量子點光阻對於新穎砷化鎵太陽能電池之影響及應用

Abstract

在我的研究中做出了1mm,2mm3mm三種尺寸以及square,hollow square, cross及u-shape四種形狀的砷化鎵(GaAs)太陽能電池，分別用了兩種anti-reflection coating(ALD+PECVD/PECVD)並研究其在側面加上量子點光阻(QDPR)後的各種特性改變，包含了短路電流、開路電壓、暗電流、量子效率、填充因子、理想因子跟串聯電阻等。期望可以利用Luminescent down-shifting效應來幫助元件達成更高的效率。 其中在回字形2000um的元件我們觀察到最佳的表現，短路電流密度從13.6mA/〖cm〗^2上升到19.8 mA/〖cm〗^2。相當於45%的提升，其他形狀的元件也有一定的提升，我們從中看到了很大的潛力，未來會朝著優化製程找到最佳參數以及嘗試更多層量子點光阻繼續努力，我們也嘗試了triple junctionSolar cell的製程，目前尚未找到正確的製程方法。我們討論了試過的方法，並持續搜尋可能的解答。

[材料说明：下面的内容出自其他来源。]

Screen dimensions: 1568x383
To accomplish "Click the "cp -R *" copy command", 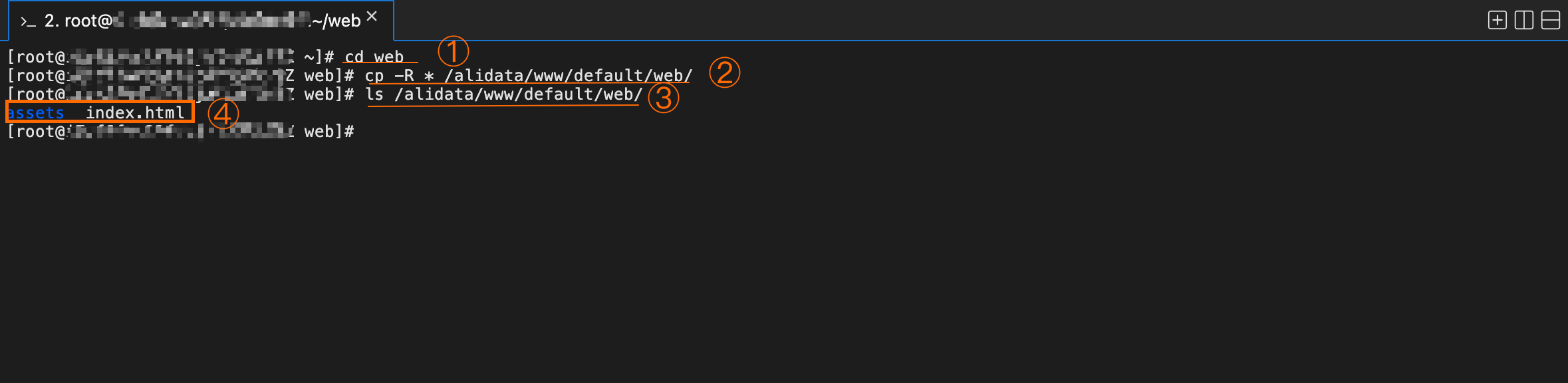I will 399,76.
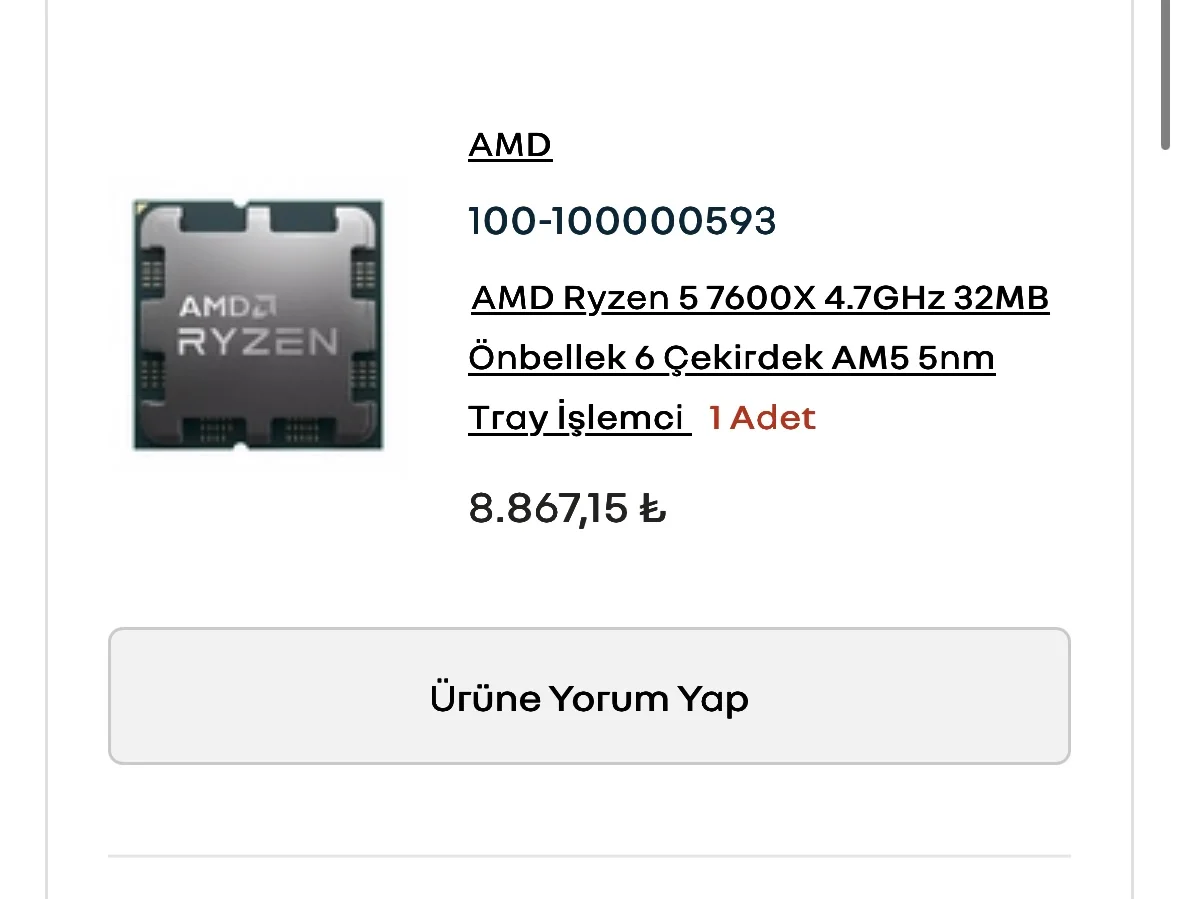Click the product code 100-100000593
Image resolution: width=1179 pixels, height=899 pixels.
(x=622, y=221)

In this study, we fabricated GaAs solar cells of three different sizes and four different shapes, applying two types of anti-reflection coatings (ALD+PECVD/PECVD). We investigated the changes in various characteristics after adding quantum dot photoresist (QDPR) to the sidewalls, including short-circuit current, open-circuit voltage, dark current, quantum efficiency, fill factor, ideality factor, and series resistance. The goal is to enhance device efficiency using the luminescent down-shifting (LDS) effect. Among the devices, the 2000 µm ring-shaped cell demonstrated the best performance, with the short-circuit current density increasing from 13.6 mA/cm² to 19.8 mA/cm², representing a 45% improvement. Other device shapes also showed significant improvements, indicating great potential. In the future, we aim to optimize the fabrication process to determine the best parameters and explore the use of multiple layers of quantum dot photoresist. We also attempted to fabricate triple-junction solar cells but have not yet identified the correct process. Finally, we discussed the methods we tried and continue to explore possible solutions.